What was Old is New Again. A Meeting of Art and Scholarship | Conference

Fri, 21.11.2008 – Sun, 23.11.2008

While many artists have employed aleatory elements in their work including ceramic effects, Chinese ink blot drawing and Cozens' blot technique, it has been in the 20th century that chance has become an overt aesthetic or anti-aesthetic strategy. At first with Duchamp, dada and Surrealism's psychic automatism and later with John Cage, chance and randomness have become part of the standard new tool box. But it is the use of random number generation that marks the dividing line between traditional art and digital work. Generative programs, sims, data visualization and other mimetic digital work represent the fountain head of the artist encountering the ability to simulate nature through computer generated random numbers. But to move further we need to examine what is the difference between computer generated random numbers, which are themselves a simulation and what it is to tap into the ultimate source of randomness.
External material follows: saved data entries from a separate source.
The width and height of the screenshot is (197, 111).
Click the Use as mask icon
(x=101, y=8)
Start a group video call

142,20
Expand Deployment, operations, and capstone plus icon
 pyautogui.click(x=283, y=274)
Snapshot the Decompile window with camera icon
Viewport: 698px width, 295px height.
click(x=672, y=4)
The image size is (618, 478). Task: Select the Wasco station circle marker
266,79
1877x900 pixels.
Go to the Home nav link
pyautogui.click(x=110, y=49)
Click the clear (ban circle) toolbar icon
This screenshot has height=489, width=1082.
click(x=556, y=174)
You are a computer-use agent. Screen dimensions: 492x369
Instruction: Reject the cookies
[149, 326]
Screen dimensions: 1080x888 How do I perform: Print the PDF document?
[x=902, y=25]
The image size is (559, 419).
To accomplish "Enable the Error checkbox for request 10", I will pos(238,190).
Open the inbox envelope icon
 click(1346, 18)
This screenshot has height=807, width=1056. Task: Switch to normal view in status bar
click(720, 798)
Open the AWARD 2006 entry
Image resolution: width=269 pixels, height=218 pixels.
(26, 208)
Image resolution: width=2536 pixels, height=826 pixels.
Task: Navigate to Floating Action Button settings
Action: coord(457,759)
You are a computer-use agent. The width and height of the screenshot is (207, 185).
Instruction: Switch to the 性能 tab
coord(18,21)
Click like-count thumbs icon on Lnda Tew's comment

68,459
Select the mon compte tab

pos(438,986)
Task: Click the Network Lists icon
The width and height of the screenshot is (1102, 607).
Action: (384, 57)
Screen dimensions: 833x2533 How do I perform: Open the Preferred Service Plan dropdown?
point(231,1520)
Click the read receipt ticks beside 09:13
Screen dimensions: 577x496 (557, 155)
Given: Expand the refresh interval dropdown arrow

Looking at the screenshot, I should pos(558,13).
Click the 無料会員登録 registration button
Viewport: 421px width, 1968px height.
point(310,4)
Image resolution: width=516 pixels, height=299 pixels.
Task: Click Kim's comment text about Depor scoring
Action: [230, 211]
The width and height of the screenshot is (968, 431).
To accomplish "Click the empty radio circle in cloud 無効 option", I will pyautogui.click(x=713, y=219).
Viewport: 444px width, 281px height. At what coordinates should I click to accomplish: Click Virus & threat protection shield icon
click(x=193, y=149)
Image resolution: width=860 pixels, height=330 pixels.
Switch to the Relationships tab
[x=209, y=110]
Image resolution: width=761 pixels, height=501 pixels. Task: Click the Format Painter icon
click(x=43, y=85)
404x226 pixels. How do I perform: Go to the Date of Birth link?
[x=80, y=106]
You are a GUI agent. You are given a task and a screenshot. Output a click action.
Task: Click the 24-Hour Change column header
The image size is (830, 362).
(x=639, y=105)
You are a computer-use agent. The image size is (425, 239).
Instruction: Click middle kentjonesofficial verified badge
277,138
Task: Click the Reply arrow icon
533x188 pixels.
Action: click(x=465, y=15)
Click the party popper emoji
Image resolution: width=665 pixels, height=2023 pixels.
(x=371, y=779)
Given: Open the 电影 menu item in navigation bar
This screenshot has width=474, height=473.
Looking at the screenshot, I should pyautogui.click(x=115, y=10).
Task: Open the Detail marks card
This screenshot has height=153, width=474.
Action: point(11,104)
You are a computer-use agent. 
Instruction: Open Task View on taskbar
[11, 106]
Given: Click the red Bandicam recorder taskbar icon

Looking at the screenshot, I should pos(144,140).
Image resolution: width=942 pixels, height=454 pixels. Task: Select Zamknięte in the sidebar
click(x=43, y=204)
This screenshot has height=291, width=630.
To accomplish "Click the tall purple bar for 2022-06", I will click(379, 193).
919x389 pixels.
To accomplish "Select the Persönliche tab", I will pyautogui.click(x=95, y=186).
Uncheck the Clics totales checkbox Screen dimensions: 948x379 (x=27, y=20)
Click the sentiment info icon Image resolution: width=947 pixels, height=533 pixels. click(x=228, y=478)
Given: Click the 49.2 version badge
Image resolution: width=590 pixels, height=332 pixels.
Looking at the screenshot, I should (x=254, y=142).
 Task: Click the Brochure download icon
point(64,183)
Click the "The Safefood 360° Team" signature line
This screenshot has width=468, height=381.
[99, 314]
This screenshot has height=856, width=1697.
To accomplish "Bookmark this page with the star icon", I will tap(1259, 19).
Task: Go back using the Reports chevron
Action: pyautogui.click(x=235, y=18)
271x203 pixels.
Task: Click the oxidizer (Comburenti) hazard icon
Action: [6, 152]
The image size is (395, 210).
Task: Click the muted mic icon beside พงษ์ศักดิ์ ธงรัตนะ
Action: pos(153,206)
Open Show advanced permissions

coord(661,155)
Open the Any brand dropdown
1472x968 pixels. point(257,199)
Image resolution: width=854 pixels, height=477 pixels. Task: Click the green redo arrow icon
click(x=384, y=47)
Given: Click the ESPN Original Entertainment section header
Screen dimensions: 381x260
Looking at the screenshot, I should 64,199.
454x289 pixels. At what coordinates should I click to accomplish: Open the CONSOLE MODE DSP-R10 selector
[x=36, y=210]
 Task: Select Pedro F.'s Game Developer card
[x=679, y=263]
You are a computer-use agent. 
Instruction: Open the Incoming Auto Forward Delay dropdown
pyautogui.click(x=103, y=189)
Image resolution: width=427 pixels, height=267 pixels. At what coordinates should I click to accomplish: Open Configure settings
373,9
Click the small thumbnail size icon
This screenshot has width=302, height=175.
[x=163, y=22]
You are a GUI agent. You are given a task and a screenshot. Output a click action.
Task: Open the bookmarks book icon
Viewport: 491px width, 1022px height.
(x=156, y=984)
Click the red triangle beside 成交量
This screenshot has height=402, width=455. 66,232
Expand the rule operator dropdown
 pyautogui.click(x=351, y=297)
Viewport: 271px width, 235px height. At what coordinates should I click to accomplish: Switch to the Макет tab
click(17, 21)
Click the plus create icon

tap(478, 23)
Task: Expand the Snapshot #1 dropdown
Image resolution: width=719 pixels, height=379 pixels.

Concentrating on the clicks from a Geiger counter brings us into direct communion with the fabric of time and space. It is the sound of the raw material unconscious.

Every religion, political ideology, philosophy, and scientific theory embodies a set of structured beliefs. These belief systems maintain a symbiotic liaison with the arts. Throughout history, communal beliefs have relied on music, theater, painting, and dance in order to propagate accepted doctrines, and the arts in turn have shaped the articles of faith.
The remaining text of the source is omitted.